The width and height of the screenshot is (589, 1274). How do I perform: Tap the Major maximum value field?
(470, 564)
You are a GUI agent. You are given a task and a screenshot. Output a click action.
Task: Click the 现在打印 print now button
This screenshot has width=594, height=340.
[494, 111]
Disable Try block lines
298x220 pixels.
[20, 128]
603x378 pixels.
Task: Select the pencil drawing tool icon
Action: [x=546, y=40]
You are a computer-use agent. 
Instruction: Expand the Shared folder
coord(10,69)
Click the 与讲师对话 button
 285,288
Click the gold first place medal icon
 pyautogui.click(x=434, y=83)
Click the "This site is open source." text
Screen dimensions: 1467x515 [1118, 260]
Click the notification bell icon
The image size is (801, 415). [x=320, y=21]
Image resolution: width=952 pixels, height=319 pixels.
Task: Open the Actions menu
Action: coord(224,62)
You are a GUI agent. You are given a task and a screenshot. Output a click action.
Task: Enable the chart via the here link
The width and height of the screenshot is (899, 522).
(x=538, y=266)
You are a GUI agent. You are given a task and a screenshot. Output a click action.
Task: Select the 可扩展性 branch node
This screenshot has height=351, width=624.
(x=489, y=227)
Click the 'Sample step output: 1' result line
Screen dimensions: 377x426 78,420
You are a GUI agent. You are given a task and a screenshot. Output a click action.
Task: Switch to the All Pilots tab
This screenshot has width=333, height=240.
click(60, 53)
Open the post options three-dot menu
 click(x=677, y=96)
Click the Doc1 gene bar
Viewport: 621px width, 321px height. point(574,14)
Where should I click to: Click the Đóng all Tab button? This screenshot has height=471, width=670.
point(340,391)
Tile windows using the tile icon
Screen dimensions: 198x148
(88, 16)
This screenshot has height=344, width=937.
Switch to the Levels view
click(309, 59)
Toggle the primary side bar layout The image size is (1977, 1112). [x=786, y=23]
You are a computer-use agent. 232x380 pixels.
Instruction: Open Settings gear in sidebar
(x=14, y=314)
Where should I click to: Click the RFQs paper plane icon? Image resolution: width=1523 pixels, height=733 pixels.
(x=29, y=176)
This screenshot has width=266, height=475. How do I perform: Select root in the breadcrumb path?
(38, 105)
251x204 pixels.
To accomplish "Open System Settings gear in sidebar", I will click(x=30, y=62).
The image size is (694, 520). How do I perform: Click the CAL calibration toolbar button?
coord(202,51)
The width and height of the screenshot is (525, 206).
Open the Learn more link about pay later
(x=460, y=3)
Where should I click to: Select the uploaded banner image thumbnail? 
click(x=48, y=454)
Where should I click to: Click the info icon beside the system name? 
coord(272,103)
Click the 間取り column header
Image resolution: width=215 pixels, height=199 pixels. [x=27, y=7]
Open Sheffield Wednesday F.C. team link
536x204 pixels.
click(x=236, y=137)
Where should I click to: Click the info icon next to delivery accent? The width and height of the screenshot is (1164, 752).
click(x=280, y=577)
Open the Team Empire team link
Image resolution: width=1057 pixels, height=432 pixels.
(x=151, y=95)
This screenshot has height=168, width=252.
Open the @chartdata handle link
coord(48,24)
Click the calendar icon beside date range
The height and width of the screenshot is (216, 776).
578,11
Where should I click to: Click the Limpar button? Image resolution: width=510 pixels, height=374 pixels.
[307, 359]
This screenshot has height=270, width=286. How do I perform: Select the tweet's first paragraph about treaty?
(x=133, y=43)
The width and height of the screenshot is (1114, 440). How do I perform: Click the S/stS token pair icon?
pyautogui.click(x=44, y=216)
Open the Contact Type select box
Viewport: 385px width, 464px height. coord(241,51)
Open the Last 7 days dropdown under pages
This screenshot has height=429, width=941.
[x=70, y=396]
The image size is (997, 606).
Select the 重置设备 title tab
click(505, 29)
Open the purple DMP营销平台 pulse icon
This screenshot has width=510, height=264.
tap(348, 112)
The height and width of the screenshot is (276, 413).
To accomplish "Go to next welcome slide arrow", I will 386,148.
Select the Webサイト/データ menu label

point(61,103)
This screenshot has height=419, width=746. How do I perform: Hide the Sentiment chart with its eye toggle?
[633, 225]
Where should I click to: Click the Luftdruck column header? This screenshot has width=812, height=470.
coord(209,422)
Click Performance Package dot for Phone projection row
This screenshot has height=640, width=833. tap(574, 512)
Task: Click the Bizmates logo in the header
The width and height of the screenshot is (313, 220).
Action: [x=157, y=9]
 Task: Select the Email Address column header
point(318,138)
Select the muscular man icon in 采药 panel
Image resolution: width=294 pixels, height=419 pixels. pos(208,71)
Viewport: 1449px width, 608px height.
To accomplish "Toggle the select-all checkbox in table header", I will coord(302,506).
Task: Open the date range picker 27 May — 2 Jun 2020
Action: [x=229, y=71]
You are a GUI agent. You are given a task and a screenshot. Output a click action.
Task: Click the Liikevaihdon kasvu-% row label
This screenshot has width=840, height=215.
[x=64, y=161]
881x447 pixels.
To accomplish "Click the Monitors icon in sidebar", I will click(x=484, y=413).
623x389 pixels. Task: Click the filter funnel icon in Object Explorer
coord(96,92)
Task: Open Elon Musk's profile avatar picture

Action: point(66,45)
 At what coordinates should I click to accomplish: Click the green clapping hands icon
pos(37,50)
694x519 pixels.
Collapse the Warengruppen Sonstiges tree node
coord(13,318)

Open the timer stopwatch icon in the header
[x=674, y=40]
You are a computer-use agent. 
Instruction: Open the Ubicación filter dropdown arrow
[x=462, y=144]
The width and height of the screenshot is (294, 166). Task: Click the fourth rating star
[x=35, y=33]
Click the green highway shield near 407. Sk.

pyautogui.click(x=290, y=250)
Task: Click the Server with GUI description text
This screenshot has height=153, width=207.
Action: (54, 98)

> _Your task_
Copy down the material above exactly as it is.

> _Written solution_
The width and height of the screenshot is (589, 1274). How do I perform: Tap the Major maximum value field?
(470, 564)
You are a GUI agent. You are given a task and a screenshot. Output a click action.
Task: Click the 现在打印 print now button
This screenshot has width=594, height=340.
[494, 111]
Disable Try block lines
298x220 pixels.
[20, 128]
603x378 pixels.
Task: Select the pencil drawing tool icon
Action: [x=546, y=40]
You are a computer-use agent. 
Instruction: Expand the Shared folder
coord(10,69)
Click the 与讲师对话 button
 285,288
Click the gold first place medal icon
 pyautogui.click(x=434, y=83)
Click the "This site is open source." text
Screen dimensions: 1467x515 [1118, 260]
Click the notification bell icon
The image size is (801, 415). [x=320, y=21]
Image resolution: width=952 pixels, height=319 pixels.
Task: Open the Actions menu
Action: coord(224,62)
You are a GUI agent. You are given a task and a screenshot. Output a click action.
Task: Enable the chart via the here link
The width and height of the screenshot is (899, 522).
(x=538, y=266)
You are a GUI agent. You are given a task and a screenshot. Output a click action.
Task: Select the 可扩展性 branch node
This screenshot has height=351, width=624.
(x=489, y=227)
Click the 'Sample step output: 1' result line
Screen dimensions: 377x426 78,420
You are a GUI agent. You are given a task and a screenshot. Output a click action.
Task: Switch to the All Pilots tab
This screenshot has width=333, height=240.
click(60, 53)
Open the post options three-dot menu
 click(x=677, y=96)
Click the Doc1 gene bar
Viewport: 621px width, 321px height. point(574,14)
Where should I click to: Click the Đóng all Tab button? This screenshot has height=471, width=670.
point(340,391)
Tile windows using the tile icon
Screen dimensions: 198x148
(88, 16)
This screenshot has height=344, width=937.
Switch to the Levels view
click(309, 59)
Toggle the primary side bar layout The image size is (1977, 1112). [x=786, y=23]
You are a computer-use agent. 232x380 pixels.
Instruction: Open Settings gear in sidebar
(x=14, y=314)
Where should I click to: Click the RFQs paper plane icon? Image resolution: width=1523 pixels, height=733 pixels.
(x=29, y=176)
This screenshot has width=266, height=475. How do I perform: Select root in the breadcrumb path?
(38, 105)
251x204 pixels.
To accomplish "Open System Settings gear in sidebar", I will click(x=30, y=62).
The image size is (694, 520). How do I perform: Click the CAL calibration toolbar button?
coord(202,51)
The width and height of the screenshot is (525, 206).
Open the Learn more link about pay later
(x=460, y=3)
Where should I click to: Select the uploaded banner image thumbnail? 
click(x=48, y=454)
Where should I click to: Click the info icon beside the system name? 
coord(272,103)
Click the 間取り column header
Image resolution: width=215 pixels, height=199 pixels. [x=27, y=7]
Open Sheffield Wednesday F.C. team link
536x204 pixels.
click(x=236, y=137)
Where should I click to: Click the info icon next to delivery accent? The width and height of the screenshot is (1164, 752).
click(x=280, y=577)
Open the Team Empire team link
Image resolution: width=1057 pixels, height=432 pixels.
(x=151, y=95)
This screenshot has height=168, width=252.
Open the @chartdata handle link
coord(48,24)
Click the calendar icon beside date range
The height and width of the screenshot is (216, 776).
578,11
Where should I click to: Click the Limpar button? Image resolution: width=510 pixels, height=374 pixels.
[307, 359]
This screenshot has height=270, width=286. How do I perform: Select the tweet's first paragraph about treaty?
(x=133, y=43)
The width and height of the screenshot is (1114, 440). How do I perform: Click the S/stS token pair icon?
pyautogui.click(x=44, y=216)
Open the Contact Type select box
Viewport: 385px width, 464px height. coord(241,51)
Open the Last 7 days dropdown under pages
This screenshot has height=429, width=941.
[x=70, y=396]
The image size is (997, 606).
Select the 重置设备 title tab
click(505, 29)
Open the purple DMP营销平台 pulse icon
This screenshot has width=510, height=264.
tap(348, 112)
The height and width of the screenshot is (276, 413).
To accomplish "Go to next welcome slide arrow", I will 386,148.
Select the Webサイト/データ menu label

point(61,103)
This screenshot has height=419, width=746. How do I perform: Hide the Sentiment chart with its eye toggle?
[633, 225]
Where should I click to: Click the Luftdruck column header? This screenshot has width=812, height=470.
coord(209,422)
Click Performance Package dot for Phone projection row
This screenshot has height=640, width=833. tap(574, 512)
Task: Click the Bizmates logo in the header
The width and height of the screenshot is (313, 220).
Action: [x=157, y=9]
 Task: Select the Email Address column header
point(318,138)
Select the muscular man icon in 采药 panel
Image resolution: width=294 pixels, height=419 pixels. pos(208,71)
Viewport: 1449px width, 608px height.
To accomplish "Toggle the select-all checkbox in table header", I will coord(302,506).
Task: Open the date range picker 27 May — 2 Jun 2020
Action: [x=229, y=71]
You are a GUI agent. You are given a task and a screenshot. Output a click action.
Task: Click the Liikevaihdon kasvu-% row label
This screenshot has width=840, height=215.
[x=64, y=161]
881x447 pixels.
To accomplish "Click the Monitors icon in sidebar", I will click(x=484, y=413).
623x389 pixels. Task: Click the filter funnel icon in Object Explorer
coord(96,92)
Task: Open Elon Musk's profile avatar picture

Action: point(66,45)
 At what coordinates should I click to accomplish: Click the green clapping hands icon
pos(37,50)
694x519 pixels.
Collapse the Warengruppen Sonstiges tree node
coord(13,318)

Open the timer stopwatch icon in the header
[x=674, y=40]
You are a computer-use agent. 
Instruction: Open the Ubicación filter dropdown arrow
[x=462, y=144]
The width and height of the screenshot is (294, 166). Task: Click the fourth rating star
[x=35, y=33]
Click the green highway shield near 407. Sk.

pyautogui.click(x=290, y=250)
Task: Click the Server with GUI description text
This screenshot has height=153, width=207.
Action: (54, 98)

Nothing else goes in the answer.